ビルメンの資格は、2つのグループに分けて考えると分かりやすくなります。

ひとつは、未経験からの入口となる「ビルメン4点セット」です。第二種電気工事士・二級ボイラー技士・第三種冷凍機械責任者・危険物乙4の4つで、いずれも受験資格は問われず、誰でも受験できます。

もうひとつは、その先のキャリアアップを担う「3種の神器」です。電験三種・ビル管理士・エネルギー管理士の3つを指します。難易度が高く、現場で働きながら段階的に目指す方が多い資格群です。資格ごとの要件の違いは、次の章で詳しく説明します。

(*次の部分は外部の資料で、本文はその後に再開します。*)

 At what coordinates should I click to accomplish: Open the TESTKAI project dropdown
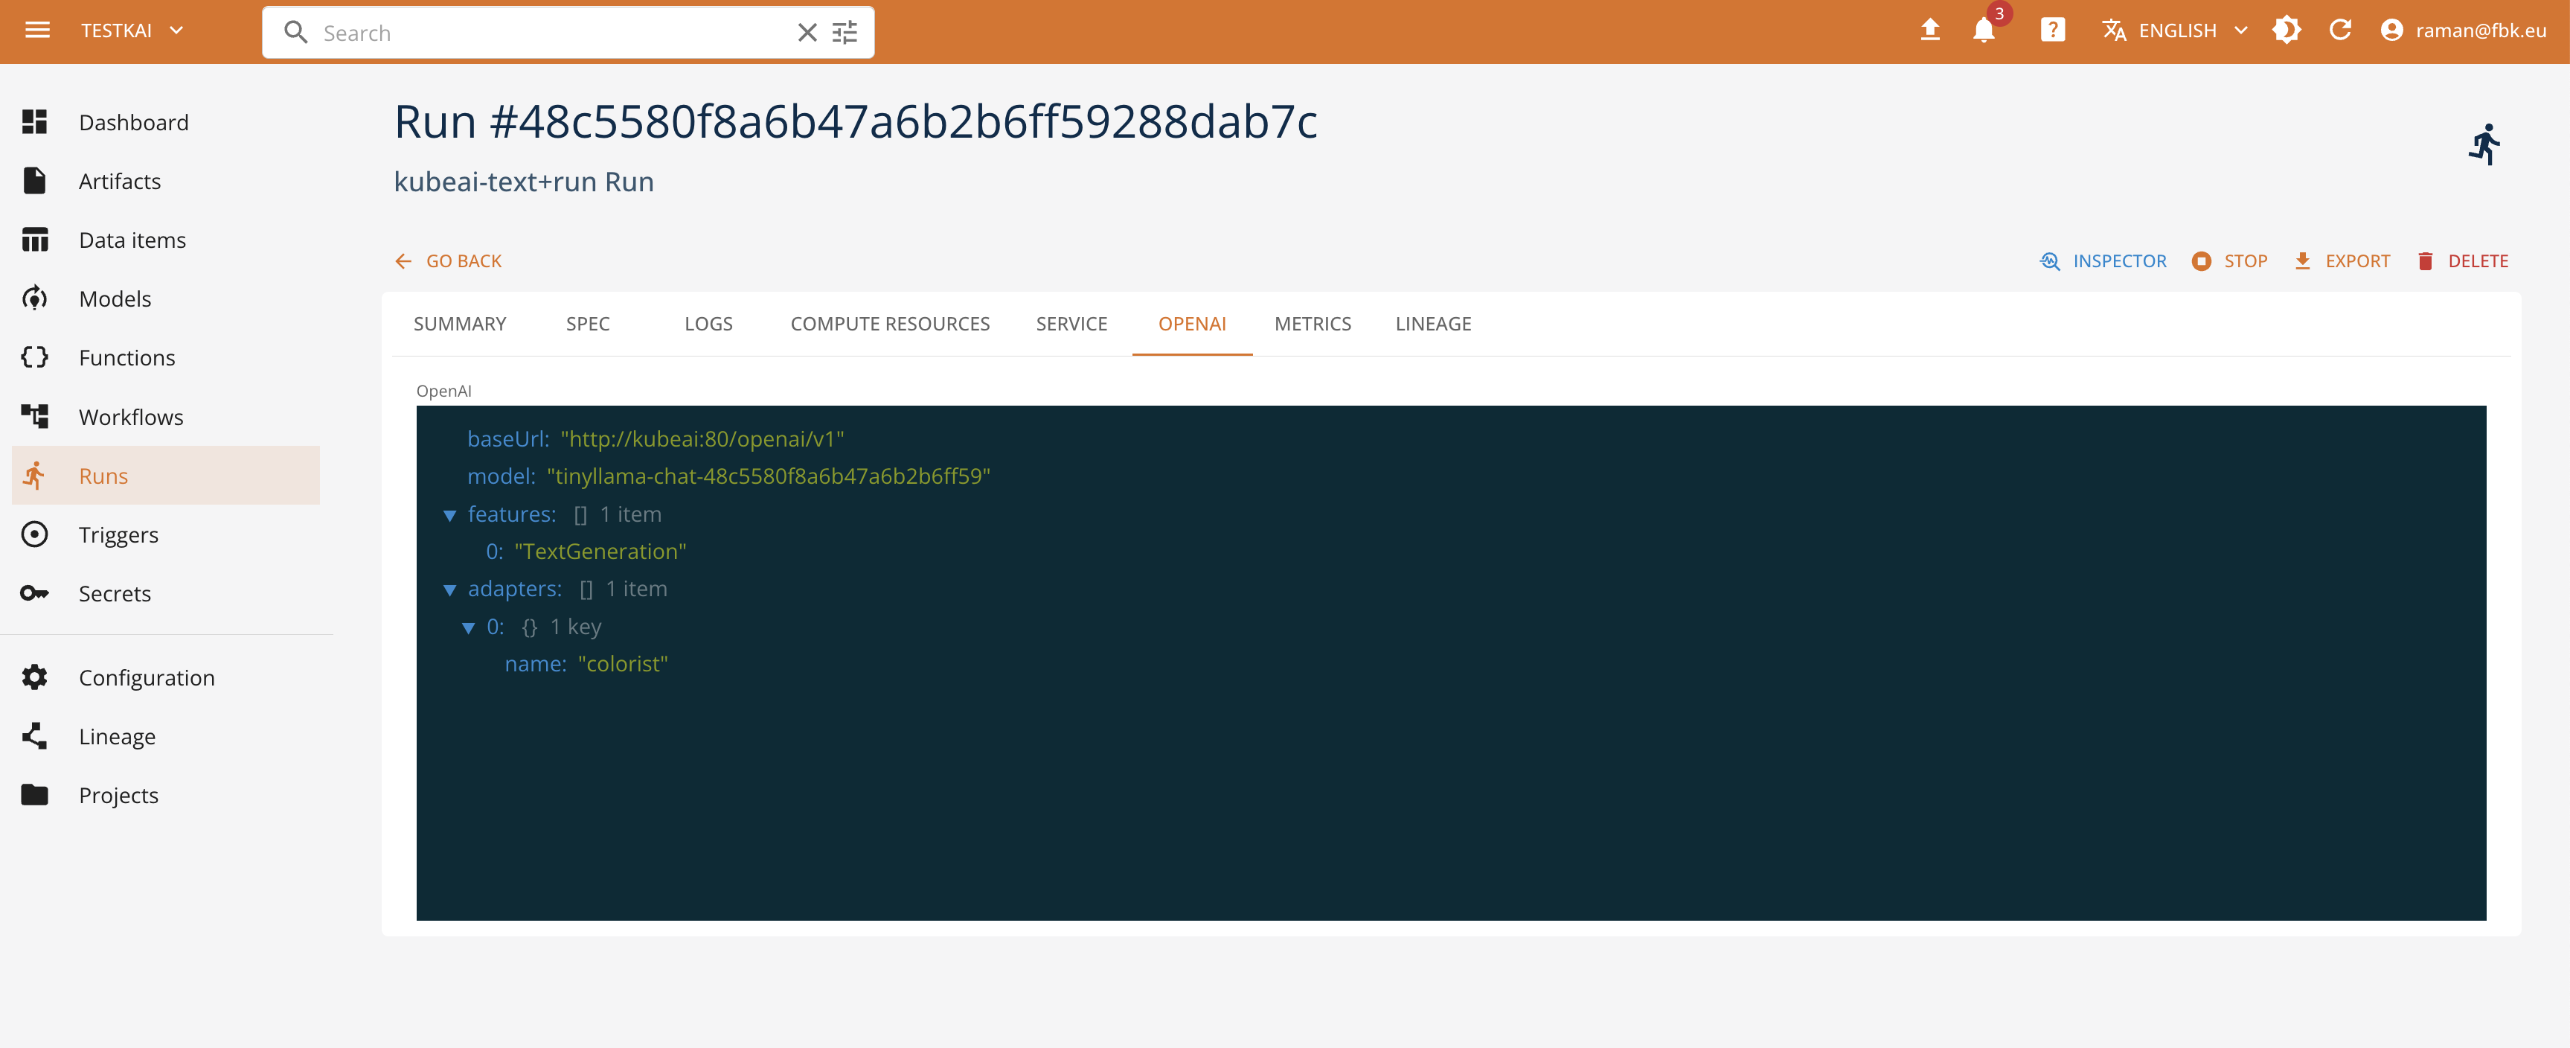pyautogui.click(x=133, y=31)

どちらも業界で広く使われている呼び名で、公式に定義された区分ではありません。

2. ビルメン(設備管理)の仕事とは

ビルの設備管理は、建物の中の電気・空調・給排水・防災設備などが問題なく動いているかを点検し、トラブルが起きたときに対応する仕事です。日常点検や定期点検、設備の運転監視、入居者・テナントからの不具合対応などが主な内容になります。

扱う設備は幅広く、主に次のようなものがあります。

  • 電気設備(受変電設備・照明・コンセントなど)
  • 空調設備(冷暖房・換気)
  • 給排水・衛生設備(給水・給湯・排水・トイレなど)
  • ボイラー・熱源設備
  • 消防・防災設備

働き方は施設によってさまざまで、ビルに常駐する形もあれば、複数の物件を回る巡回の形もあります。宿直勤務がある現場もあります。収入や労働環境は、施設の規模・地域・雇用形態・本人の経験によって大きく異なるため、一概には言えません。

設備の種類によっては、法律で取り扱いや保安監督の担い手が定められています。資格を持つ人の配置・選任が法律で求められる場面があることが、設備管理で資格が重視される背景です。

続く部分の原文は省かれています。